There’s a lot of trauma I’m working through over her life and subsequent death. It has stagnated everything else. Being able to even comprehend the loss of my grandmother-my mother figure, and the loss of my dog-my first baby.

Others talk of Natasha’s presence in their daily lives, how they still feel her around. But I don’t. I did at first but I often wonder how much of that was my own subconscious needing to hold on to her because of the feeling of failing her, of trying to ease the overwhelming guilt. I don’t feel her. I’ve tried to connect and there’s just silence. Maybe it’s the weariness of my soul. Whatever it is, it’s lonely.

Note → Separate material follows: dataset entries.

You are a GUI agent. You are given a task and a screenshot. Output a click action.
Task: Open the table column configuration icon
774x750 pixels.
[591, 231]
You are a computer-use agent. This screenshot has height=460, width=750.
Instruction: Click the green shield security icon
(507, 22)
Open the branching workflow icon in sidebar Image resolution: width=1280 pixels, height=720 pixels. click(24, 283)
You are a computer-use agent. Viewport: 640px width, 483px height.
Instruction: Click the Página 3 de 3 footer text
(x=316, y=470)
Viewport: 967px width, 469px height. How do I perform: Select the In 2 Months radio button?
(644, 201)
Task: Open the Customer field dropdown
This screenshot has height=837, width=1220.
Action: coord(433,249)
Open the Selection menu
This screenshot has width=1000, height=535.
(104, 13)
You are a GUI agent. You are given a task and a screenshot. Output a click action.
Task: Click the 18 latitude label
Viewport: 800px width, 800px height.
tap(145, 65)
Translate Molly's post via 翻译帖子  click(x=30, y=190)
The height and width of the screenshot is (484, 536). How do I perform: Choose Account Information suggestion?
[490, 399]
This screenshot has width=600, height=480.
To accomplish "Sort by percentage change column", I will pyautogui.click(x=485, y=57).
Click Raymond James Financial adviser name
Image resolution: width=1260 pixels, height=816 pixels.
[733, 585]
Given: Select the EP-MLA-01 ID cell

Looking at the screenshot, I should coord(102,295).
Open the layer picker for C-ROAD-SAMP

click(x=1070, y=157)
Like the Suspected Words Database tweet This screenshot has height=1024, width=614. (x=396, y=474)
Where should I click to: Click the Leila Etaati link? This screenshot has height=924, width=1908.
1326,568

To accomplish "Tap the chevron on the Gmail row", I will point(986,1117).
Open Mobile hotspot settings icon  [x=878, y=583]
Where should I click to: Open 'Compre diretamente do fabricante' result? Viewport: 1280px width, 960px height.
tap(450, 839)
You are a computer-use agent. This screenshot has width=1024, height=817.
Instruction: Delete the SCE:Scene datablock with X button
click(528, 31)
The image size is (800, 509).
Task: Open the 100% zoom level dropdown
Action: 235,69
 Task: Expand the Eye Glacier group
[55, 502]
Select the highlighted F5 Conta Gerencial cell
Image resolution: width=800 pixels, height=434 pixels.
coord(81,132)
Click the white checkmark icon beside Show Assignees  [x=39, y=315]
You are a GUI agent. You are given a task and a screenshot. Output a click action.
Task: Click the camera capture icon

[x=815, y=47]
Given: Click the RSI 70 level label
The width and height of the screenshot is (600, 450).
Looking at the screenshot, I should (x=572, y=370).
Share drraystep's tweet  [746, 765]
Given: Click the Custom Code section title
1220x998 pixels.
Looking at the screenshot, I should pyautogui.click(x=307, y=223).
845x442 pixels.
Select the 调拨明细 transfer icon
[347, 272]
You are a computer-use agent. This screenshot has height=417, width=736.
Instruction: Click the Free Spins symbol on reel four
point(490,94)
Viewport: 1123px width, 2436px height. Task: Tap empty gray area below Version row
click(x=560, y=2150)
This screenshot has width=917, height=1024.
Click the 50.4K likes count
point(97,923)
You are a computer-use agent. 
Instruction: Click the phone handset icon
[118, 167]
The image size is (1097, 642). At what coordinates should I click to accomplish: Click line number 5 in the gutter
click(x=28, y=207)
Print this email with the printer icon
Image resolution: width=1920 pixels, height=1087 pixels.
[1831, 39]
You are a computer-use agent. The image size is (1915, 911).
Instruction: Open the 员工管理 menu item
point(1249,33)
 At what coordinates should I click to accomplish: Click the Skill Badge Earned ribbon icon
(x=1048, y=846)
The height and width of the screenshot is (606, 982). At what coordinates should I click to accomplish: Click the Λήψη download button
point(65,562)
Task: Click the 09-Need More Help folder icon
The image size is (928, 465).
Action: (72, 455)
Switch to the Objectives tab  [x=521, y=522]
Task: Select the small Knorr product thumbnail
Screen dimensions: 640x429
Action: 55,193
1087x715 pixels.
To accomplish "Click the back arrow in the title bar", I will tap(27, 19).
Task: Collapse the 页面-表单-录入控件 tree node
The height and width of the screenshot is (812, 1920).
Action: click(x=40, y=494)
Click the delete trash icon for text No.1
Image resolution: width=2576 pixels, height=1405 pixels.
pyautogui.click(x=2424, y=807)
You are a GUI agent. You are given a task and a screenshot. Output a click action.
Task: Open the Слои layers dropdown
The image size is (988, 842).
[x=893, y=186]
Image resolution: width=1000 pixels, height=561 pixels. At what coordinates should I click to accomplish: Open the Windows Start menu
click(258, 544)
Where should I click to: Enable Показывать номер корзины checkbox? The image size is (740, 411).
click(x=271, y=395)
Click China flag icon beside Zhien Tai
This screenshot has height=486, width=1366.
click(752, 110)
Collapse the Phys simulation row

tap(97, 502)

Natasha had a painful life. I feel it’s important to recognize that. I know we all want to feel better when someone we love dies, about the goodness of the life they had, and while she certainly had beautiful moments and connections in this life, because she was beautiful and endlessly loving, she also had a lot of people around her that traumatized her from a very young age and didn’t hold space for her pain or beauty. Trying to silence her, constantly. She had people telling her she felt too much, was too much, taking advantage of her endless capacity for love and deep deep wanting to be loved, wholly, in return. The parts of her life that were magnificent was hers. Her creation. She believed in the goodness in everyone. She deserved so much better.

I remember how when I received this text, after months of her being convinced she didn’t know how to love, I smiled and felt a sense of relief. I thought this was a corner being turned. I wish that were true.